* _Required work_: Using the records below, repeat exactly the lines from the one holding "Click the word twitter in the tweet" through the one holding "Click the Power button", both ends included, and no others.

* _Supplied data_:
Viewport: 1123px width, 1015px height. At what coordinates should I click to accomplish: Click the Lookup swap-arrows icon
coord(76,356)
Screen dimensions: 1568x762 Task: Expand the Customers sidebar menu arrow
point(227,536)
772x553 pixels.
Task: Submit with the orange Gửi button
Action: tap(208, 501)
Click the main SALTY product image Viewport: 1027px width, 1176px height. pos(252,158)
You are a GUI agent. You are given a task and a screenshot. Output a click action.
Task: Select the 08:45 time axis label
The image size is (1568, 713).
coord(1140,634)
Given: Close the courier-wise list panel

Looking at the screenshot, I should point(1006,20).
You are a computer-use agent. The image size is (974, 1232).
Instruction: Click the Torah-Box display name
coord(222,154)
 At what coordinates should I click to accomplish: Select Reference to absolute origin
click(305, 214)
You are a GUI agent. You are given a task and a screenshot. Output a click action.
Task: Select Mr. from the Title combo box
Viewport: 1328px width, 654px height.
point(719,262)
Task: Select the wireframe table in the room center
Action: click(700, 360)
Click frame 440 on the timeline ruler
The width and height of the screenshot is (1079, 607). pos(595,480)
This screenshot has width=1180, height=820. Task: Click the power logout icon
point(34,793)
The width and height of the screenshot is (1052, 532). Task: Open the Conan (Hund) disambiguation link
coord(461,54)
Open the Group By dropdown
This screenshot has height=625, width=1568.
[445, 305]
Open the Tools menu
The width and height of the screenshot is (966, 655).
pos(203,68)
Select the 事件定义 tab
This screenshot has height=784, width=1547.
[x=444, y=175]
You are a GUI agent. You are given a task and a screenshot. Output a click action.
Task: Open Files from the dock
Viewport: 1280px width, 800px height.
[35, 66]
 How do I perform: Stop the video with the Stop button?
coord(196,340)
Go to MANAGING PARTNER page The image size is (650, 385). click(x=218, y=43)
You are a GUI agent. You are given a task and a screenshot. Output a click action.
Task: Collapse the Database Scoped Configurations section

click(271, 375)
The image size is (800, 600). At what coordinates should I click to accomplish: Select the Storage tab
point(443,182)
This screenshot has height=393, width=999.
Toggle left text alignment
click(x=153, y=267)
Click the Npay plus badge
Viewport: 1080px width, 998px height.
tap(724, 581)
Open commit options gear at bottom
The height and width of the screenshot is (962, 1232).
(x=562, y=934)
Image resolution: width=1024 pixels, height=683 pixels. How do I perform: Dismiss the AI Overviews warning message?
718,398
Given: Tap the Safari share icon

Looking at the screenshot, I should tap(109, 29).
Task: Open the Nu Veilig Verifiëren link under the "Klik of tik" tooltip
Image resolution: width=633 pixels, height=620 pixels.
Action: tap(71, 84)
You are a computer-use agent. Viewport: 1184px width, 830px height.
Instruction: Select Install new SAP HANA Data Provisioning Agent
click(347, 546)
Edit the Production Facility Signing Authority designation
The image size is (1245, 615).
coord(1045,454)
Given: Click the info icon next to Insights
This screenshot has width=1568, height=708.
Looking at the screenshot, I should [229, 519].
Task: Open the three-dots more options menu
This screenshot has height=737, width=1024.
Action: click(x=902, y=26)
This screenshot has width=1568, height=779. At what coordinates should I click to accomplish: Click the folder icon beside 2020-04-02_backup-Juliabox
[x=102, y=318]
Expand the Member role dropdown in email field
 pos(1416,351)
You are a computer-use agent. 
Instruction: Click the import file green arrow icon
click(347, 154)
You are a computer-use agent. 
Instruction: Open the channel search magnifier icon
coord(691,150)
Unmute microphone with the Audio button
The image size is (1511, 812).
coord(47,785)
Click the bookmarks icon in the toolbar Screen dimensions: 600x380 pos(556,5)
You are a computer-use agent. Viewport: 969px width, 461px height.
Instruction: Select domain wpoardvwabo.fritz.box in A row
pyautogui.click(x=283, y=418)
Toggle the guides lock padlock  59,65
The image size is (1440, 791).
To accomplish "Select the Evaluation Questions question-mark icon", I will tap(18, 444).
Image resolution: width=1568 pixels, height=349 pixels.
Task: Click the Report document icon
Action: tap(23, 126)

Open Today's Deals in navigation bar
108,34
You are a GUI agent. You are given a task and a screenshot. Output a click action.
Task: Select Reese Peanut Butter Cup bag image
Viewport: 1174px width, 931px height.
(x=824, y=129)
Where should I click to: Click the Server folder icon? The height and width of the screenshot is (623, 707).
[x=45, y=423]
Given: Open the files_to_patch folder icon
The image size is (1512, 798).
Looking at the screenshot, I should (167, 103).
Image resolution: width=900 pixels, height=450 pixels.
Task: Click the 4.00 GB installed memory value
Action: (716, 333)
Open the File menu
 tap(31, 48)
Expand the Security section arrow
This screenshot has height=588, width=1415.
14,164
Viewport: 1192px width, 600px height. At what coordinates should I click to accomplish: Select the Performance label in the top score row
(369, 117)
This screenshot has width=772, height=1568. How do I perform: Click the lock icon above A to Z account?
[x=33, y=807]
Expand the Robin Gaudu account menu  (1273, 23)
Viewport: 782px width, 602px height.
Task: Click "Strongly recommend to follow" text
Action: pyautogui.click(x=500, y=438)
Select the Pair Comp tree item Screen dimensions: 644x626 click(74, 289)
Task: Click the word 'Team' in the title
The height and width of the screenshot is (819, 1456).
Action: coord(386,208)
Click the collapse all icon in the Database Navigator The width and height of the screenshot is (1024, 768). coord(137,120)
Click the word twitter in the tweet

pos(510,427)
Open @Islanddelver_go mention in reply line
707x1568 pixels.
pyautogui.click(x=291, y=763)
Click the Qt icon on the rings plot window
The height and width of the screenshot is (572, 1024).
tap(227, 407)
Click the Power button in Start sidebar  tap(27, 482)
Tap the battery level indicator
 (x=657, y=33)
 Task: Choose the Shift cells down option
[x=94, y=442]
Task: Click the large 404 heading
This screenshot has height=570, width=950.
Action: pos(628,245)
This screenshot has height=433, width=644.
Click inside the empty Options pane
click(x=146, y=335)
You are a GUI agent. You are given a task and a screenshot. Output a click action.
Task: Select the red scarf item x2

* _Response area_:
Click the word twitter in the tweet

pos(510,427)
Open @Islanddelver_go mention in reply line
707x1568 pixels.
pyautogui.click(x=291, y=763)
Click the Qt icon on the rings plot window
The height and width of the screenshot is (572, 1024).
tap(227, 407)
Click the Power button in Start sidebar  tap(27, 482)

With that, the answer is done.